Christal wanted to be a resource for other moms to find the tools and information they need to homeschool their children, so she started a blog about Cash’s homeschool journey called Mama’s Sweet Baby.

“I didn’t want the next parent that saw similar characteristics in their child to go through as much trouble to have to dig and find these things. So, the blog is all about resources primarily geared toward a gifted learner or advanced learners, but they’re good for any homeschooler. One thing about neurodivergence of any sort, is that a child can be really good at one thing, but maybe at grade level or below level on something else. My hope is that some of the resources I provide about homeschooling and school choice will help another parent not struggle so hard to get where I’ve gotten over the years.”

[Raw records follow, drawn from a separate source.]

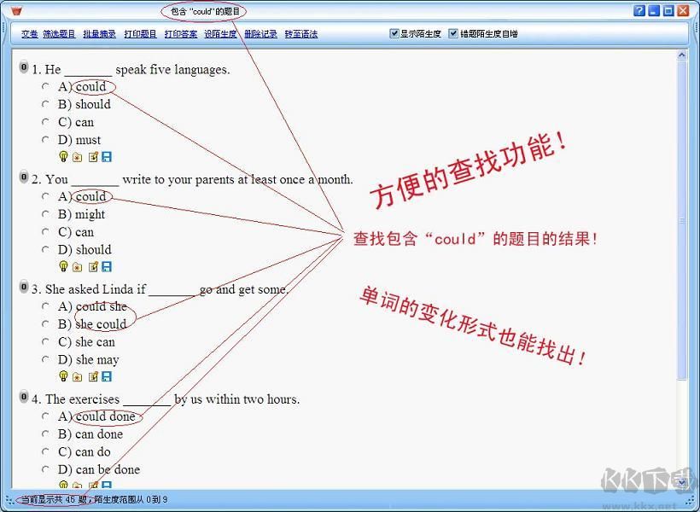Screen dimensions: 700x512
Task: Click the save floppy icon under question 2
Action: [x=106, y=267]
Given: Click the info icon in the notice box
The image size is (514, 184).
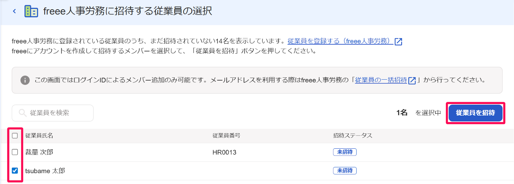Looking at the screenshot, I should 25,80.
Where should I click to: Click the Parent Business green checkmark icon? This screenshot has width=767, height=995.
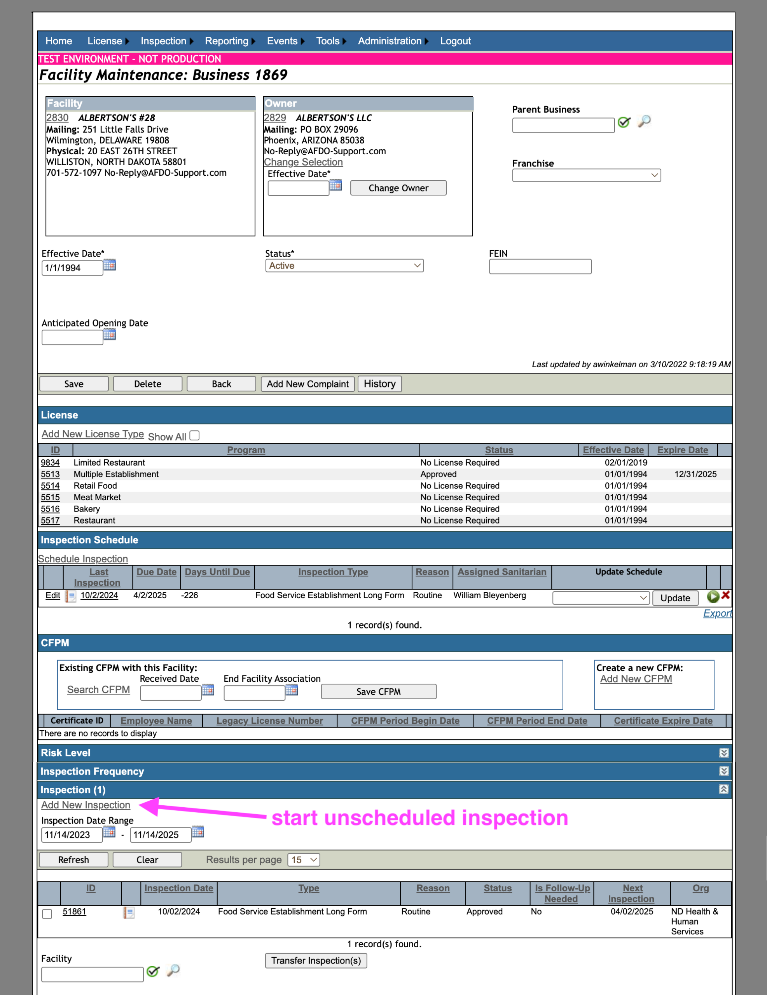624,122
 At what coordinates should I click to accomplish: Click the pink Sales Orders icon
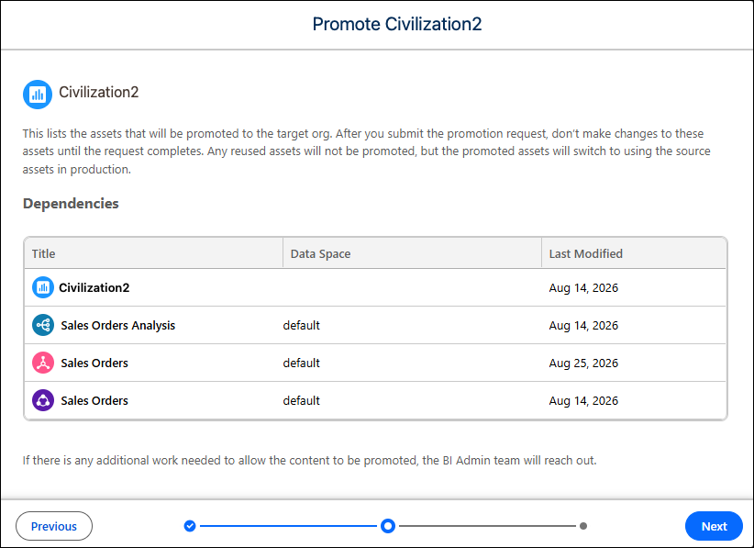click(43, 363)
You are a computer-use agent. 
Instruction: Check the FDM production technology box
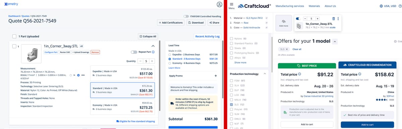tap(232, 81)
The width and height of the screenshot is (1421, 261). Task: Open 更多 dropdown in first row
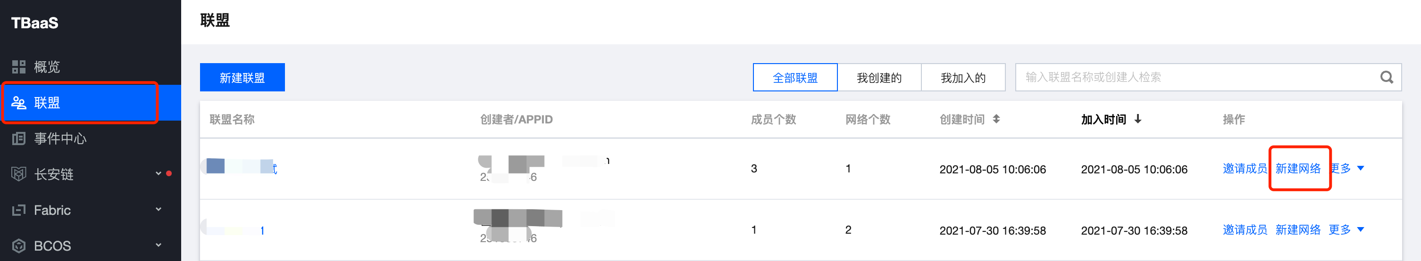[1347, 168]
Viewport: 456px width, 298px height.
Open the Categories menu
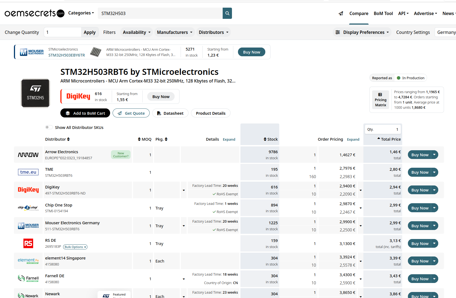pyautogui.click(x=81, y=13)
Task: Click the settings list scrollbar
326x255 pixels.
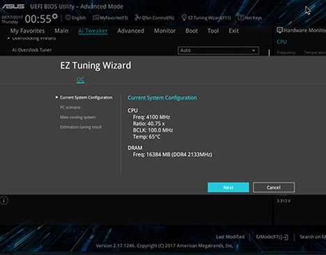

Christal is also part of a group of Black quantitative homeschool researchers. She believes homeschooling is one key to helping us unlock the true potential in our children, as she’s seen with Cash.

“We want these creative thinkers, these independent learners. These are going to be the people that get us out of the problems that we see in the world. My kid has passions that are conservation, environmental science. He continues to do projects in regards to river cleanups and alternative forms of energy. He’s 9. It’s mind blowing what they will do on their own, with just the resource they’ve got and without someone saying, sit down, let’s learn about XYZ.”